Debris provenance mapping in braided drainage using remote sensing

Victoria R. Copley & John McM. Moore

Centre for Remote Sensing and Department of Geology, Imperial College, London SW7 2BZ, UK

The NERC Geoscience community airborne remote sensing test site near Carboneras in southeast Spain is dissected by several flash flood drainage channels. These contain a variety of clastic debris types related to diverse source rocks in the catchment basins. As part of a larger study of source rock, regolith and drainage debris relationships, the spectral reflectance characteristics of debris types in braided flash flood channels have been used to map debris dispersion with remotely sensed imagery. The study is based upon 11 channel 7.5 m pixel Airborne Thematic Mapper (ATM) imagery acquired by NERC in May 1989. The objective of the research was to achieve optimum discrimination of channel debris types and to study the integration of distinctive source rock/regolith spectral signatures caused by progressive downstream mixing during transport.

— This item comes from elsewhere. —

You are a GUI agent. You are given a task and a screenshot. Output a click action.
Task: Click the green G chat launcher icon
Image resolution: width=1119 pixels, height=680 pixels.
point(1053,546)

Image processing enhances small spectral variations to improve discrimination of debris types. Imagery was masked to display only channel bed pixels and maximise spectral discrimination within drainage channels. Several enhancement techniques, including principal components and hue-saturation-intensity transformations, and decorrelation and contrast stretches, were then used to emphasise spectral differences among the debris assemblages in the channel beds. One of the most successful products is a selective principal components colour composite image. The image data are presented as a debris lithology distribution map.